The case concerned a school district that contracted with a bus company. The contract required the bus company to maintain auto, general liability and workers compensation insurance in required amounts. It also required the bus company to provide a certificate of insurance stating that the school district was an additional insured. The bus company complied. The contract was silent as to whether the bus company’s insurance was primary or excess to the school district’s insurance.

When a fatal accident occurred, the school district presented the claim to the bus company’s auto insurance company, American Alternative Insurance Corp. (AAIC). That company’s insurance policy had an “other insurance clause” that stated:

Any coverage provided hereunder shall be excess over any other valid and collectible insurance available to the additional insured whether primary, excess, contingent or on any other basis unless contract or agreement specifically requires that this insurance be primary in which case any other insurance available to the additional insured shall be considered excess and non-contributing.

As a result, AAIC took the position that its insurance was excess and presumably the school district’s insurance was primary. AAIC was apparently successful, resulting in a claim by the school district against the bus company’s insurance broker for misrepresentation.

The critical lesson here is that in any contract in which a party desires to be named as an additional insured, that party must include in the contract that its policy shall be excess and non-contributing to any insurance policy on which it is named as an additional insured. Failure to do so can defeat the entire purpose of the additional insured protection by placing the additional insured’s insurance first in line.
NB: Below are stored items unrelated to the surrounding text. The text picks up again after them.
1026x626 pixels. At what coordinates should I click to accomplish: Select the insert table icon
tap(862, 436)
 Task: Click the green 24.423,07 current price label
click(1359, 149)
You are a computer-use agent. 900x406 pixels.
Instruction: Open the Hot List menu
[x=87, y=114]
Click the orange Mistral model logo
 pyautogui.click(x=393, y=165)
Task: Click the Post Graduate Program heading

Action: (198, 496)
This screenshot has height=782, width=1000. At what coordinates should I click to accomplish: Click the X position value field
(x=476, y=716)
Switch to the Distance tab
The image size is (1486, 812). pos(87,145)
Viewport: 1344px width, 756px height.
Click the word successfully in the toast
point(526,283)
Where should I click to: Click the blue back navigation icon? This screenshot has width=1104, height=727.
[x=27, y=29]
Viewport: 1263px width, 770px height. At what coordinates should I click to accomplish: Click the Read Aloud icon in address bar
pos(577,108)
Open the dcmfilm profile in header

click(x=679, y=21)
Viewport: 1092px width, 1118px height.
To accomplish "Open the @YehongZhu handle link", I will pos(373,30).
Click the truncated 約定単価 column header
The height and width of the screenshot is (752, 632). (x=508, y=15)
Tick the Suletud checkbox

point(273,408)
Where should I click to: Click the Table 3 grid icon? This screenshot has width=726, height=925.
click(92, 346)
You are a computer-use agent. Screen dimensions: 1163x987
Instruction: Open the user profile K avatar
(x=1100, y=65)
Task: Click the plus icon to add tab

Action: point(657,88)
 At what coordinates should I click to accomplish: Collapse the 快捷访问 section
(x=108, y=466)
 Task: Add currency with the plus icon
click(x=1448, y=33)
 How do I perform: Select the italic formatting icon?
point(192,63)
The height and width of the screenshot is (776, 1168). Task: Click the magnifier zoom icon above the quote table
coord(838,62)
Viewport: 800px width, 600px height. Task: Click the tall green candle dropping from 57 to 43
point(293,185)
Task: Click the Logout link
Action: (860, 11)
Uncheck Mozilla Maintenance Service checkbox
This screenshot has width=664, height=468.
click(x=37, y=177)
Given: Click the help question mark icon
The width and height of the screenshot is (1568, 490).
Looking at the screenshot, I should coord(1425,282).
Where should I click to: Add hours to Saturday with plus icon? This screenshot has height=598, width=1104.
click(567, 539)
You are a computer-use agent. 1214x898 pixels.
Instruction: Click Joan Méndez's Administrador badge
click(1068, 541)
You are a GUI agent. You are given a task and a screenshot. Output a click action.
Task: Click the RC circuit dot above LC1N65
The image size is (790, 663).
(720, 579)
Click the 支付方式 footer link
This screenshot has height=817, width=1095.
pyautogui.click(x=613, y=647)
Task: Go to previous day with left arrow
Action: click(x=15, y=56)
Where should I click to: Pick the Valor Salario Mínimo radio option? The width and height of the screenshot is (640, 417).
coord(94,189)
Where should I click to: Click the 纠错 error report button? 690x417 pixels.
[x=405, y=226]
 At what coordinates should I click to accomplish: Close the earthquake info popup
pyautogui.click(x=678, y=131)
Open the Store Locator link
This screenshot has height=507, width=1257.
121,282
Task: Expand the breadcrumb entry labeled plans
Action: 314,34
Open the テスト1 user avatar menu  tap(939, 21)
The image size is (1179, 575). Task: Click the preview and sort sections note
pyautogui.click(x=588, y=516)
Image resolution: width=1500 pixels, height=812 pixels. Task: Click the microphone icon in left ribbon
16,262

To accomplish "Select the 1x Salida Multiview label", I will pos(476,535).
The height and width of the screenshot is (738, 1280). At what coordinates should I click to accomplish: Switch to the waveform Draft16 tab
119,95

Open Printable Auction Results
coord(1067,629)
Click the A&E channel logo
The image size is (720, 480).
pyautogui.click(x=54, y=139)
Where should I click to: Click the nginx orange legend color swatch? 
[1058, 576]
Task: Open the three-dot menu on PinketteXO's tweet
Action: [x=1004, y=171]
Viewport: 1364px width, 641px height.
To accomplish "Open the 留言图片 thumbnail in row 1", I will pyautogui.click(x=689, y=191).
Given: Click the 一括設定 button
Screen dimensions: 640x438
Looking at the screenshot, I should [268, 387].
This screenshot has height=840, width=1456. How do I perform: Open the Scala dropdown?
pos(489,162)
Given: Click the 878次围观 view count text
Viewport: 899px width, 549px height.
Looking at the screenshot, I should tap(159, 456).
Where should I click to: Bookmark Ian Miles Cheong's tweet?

The school district sued the bus company’s insurance broker for misrepresentation. The court found that no misrepresentation had occurred. The contract required the certificate of insurance to list the school district as an additional insured, and the certificate did so. The court held that “there was no incorrect information or misstatement on the Certificate pertaining to the AAIC policy.” Additionally, the court stated that a plaintiff’s reliance on a representation is an element of a claim of misrepresentation, and the deposition testimony established that no one at the school district had read the certificate of insurance, much less relied upon it.

In New Jersey, any time the insurance company denies coverage, the policyholder will look to the insurance broker. The insurance broker is a fiduciary, and third parties can sue it. Aden v. Fortsh, 169 N.J. 64 (2001); Carter-Lincoln Mercury v. EMAR Group, 135 N.J. 182 (1994). The school district brought a novel cause of action against the broker, and it failed. However, insurance brokers in New Jersey can expect policyholders to continue holding them responsible for any errors in coverage they help the policyholders obtain.